Her smooth face,
Wide and round, seems suddenly ugly.
She is too short, staring up at me
“Don’t hate me,” she pleads
but instead I am busy
noticing the gradient way black eyebrows fade
and the curious clumps of lashes—
I look at her and wonder,
How do you find the time?
Juggling three men!
One earnest, older, and far away
another infatuated and here,
And a third with whom to share your bed or an ice cream
a few times a year.
“Don’t hate me, don’t judge me!” she cries again,
“You’re my best, no, you’re my only friend.”
And I think of the one whose memory is painful
The wild one who would not be tamed,
And whose name
I used to curl around my tongue
With pleasure and possession—a name
so common it belongs to many other men
Whose introductions sour in my ears
reminding me of him,
and the dreams I have where he’s still near.
I have been unmoored since then
And perhaps too susceptible to wind and weather
To the rain and false promises of shelter.
She is waiting, I can tell.
I think of Richard, so large he could pick me up as one does a child
Micky who plastered walls, whose presence in my bed
Proved nothing in the end.
James for whom I crossed the channel, then
Sat with, sun-soaked and drowsy on the river bank
And trusted when he said
“I’ll not hurt you.”
Three men, and a solitary friend.
The lines we draw in black and white
As we grow older and more afraid
As we learn to live with loneliness and
And watch the rain
wash down the street
learn to take pleasure in a shared bowl of noodles
fishing for fortunes in moon-shaped shells of wheat.
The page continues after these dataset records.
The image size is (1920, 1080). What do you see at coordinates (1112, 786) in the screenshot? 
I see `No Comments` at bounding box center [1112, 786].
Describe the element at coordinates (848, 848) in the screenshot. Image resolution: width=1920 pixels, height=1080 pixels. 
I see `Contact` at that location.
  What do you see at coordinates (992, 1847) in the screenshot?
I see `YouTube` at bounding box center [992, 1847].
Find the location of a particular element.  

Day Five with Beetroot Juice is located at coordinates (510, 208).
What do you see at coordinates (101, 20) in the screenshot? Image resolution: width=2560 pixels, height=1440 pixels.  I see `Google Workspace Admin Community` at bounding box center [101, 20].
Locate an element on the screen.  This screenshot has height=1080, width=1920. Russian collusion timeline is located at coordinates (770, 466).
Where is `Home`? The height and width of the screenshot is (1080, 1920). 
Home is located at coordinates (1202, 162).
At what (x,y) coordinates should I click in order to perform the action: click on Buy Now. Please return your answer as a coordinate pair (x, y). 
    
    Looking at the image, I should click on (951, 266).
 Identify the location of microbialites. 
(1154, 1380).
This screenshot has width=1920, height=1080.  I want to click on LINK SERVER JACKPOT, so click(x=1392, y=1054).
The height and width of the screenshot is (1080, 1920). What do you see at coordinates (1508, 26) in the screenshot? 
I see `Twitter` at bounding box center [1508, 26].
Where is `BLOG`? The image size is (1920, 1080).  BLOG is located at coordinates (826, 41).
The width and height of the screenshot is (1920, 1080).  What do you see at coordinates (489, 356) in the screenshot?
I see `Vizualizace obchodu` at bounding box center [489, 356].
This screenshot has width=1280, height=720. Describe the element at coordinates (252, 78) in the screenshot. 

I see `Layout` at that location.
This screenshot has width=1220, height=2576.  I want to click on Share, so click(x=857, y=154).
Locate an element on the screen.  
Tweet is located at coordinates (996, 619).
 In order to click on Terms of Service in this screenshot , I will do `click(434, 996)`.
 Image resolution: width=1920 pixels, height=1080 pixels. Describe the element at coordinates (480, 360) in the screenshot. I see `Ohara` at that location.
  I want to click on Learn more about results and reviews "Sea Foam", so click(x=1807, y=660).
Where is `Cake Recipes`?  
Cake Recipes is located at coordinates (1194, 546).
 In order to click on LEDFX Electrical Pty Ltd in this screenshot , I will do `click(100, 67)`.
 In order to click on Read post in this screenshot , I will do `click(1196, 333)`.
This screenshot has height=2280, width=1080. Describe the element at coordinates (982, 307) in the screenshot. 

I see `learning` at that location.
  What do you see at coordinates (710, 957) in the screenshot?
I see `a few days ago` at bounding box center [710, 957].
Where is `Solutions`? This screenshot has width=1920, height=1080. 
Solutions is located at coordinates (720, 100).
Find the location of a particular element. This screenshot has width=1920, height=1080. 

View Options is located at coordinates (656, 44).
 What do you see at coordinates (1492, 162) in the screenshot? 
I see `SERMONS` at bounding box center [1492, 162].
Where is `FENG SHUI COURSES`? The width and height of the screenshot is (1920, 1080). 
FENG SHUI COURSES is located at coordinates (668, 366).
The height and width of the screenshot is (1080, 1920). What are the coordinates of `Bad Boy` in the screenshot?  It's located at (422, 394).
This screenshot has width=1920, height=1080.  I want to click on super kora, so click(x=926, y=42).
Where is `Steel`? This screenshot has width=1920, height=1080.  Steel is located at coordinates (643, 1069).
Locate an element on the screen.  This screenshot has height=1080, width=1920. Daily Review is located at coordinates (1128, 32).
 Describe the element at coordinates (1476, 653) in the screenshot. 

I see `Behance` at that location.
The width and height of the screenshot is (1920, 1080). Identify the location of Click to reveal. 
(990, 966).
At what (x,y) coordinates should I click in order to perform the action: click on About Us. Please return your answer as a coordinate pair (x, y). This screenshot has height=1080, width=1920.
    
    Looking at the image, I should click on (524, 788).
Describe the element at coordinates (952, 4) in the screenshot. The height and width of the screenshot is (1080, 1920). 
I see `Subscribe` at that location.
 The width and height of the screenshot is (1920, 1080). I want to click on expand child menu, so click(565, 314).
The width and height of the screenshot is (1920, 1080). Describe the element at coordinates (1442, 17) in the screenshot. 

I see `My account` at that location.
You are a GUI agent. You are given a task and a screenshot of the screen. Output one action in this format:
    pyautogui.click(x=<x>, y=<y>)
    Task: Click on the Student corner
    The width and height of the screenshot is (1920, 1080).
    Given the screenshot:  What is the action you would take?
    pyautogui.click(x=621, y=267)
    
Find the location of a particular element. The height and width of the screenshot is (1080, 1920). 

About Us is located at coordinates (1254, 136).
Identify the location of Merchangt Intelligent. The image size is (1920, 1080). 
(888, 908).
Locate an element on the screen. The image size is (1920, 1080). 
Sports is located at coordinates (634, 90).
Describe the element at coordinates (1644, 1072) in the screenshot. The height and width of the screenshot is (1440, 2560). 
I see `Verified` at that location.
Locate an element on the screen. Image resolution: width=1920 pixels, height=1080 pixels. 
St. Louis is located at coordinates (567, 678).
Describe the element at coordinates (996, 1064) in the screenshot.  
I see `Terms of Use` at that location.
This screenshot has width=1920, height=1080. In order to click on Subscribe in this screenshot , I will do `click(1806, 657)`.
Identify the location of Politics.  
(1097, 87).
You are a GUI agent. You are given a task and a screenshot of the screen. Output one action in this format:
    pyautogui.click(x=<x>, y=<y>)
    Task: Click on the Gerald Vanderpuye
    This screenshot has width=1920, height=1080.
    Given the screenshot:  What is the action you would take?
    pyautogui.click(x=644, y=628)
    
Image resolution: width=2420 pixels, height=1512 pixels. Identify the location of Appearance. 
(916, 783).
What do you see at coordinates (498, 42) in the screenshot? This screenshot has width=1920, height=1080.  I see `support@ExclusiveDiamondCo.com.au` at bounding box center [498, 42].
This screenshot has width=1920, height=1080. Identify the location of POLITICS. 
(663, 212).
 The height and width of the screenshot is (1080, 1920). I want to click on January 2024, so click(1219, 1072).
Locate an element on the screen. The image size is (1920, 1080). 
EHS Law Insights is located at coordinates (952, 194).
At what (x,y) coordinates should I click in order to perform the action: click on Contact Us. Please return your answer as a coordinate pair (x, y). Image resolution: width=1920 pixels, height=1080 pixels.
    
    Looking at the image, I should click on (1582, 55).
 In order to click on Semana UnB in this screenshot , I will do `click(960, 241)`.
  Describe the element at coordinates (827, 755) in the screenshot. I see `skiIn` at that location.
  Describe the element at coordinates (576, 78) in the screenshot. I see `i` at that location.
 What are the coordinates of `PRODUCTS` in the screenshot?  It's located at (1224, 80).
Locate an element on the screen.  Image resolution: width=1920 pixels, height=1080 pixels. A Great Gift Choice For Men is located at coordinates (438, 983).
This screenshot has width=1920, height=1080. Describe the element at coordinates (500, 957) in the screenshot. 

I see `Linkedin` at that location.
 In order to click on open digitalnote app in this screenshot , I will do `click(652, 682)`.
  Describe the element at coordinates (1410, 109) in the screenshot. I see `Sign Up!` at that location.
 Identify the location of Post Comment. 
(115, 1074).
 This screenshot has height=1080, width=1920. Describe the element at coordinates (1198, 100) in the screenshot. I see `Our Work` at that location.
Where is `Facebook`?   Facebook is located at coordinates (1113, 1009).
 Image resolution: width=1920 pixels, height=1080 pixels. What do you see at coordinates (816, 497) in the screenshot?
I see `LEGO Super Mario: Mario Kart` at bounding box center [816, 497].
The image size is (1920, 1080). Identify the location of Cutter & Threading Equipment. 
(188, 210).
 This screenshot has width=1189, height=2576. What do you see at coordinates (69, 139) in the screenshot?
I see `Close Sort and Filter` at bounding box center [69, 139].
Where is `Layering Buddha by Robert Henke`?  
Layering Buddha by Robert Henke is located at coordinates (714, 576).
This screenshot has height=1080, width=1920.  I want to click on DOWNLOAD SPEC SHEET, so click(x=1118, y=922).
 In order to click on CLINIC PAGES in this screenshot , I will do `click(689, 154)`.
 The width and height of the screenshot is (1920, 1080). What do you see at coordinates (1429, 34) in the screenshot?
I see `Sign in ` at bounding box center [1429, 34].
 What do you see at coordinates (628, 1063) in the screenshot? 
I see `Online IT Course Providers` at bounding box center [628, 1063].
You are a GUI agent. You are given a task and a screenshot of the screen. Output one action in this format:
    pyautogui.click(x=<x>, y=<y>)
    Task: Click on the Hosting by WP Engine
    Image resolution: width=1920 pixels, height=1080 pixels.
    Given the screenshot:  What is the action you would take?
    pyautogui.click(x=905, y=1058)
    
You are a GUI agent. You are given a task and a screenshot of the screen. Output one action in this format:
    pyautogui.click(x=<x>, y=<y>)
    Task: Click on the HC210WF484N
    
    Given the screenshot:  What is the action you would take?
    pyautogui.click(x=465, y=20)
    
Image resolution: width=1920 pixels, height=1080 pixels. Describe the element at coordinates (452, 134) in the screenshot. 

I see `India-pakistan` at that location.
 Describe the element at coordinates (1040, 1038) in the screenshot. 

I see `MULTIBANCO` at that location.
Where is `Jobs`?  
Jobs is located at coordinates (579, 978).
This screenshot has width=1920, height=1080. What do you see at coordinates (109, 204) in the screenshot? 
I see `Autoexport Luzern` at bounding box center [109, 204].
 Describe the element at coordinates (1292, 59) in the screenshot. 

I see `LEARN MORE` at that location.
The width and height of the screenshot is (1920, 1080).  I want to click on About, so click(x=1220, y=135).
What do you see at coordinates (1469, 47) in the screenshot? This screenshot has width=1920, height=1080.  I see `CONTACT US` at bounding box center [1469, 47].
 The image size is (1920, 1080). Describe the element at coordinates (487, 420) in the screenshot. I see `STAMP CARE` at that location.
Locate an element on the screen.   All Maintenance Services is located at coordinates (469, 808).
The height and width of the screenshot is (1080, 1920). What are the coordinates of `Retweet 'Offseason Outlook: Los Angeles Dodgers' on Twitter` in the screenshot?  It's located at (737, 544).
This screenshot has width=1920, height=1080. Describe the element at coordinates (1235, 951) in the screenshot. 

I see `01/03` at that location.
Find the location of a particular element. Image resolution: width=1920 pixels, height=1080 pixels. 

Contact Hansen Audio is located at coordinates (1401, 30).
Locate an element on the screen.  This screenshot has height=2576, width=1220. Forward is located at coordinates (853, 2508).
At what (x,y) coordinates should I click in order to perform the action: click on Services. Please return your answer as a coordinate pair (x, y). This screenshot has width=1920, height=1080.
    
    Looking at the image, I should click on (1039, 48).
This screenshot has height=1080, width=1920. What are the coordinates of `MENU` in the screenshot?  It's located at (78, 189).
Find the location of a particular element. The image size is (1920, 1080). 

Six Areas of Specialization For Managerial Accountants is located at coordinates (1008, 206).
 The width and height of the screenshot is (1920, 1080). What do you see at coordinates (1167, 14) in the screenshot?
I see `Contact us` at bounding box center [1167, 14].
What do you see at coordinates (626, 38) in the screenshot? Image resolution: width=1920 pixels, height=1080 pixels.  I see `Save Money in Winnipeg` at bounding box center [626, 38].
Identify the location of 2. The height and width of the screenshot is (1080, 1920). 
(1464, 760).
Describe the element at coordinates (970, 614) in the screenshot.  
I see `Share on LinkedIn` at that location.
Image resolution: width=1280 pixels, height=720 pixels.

The white tongue lazily unfurls:
“A young man will cause you much trouble this week,”
it solemnly predicts.
I laugh, for I know it to be true
and also wish it were not so.
Finally, I speak.
“I dreamed of my first great love last night
He sat naked
having burned away a finger welding an engagement ring for someone new.
And yet he pulled me to his lap and hugged me tight
And murmured, ‘What are we going to do
And I felt whole and righteous saying,
as from a height,
‘There is no us.’
But it was lies,
for I had gone to him
to feel it once again,
the improbable unity of two-in-one,
the certainty that it would never end.
But it was truth as well—there is no us.
Not with him, not with anyone.
There is only trust
And shared noodles and the fear
Of being alone
So who I am to judge or hate
The ache of trying so hard to look like we’re not trying,
not trying at all to act as though we care.”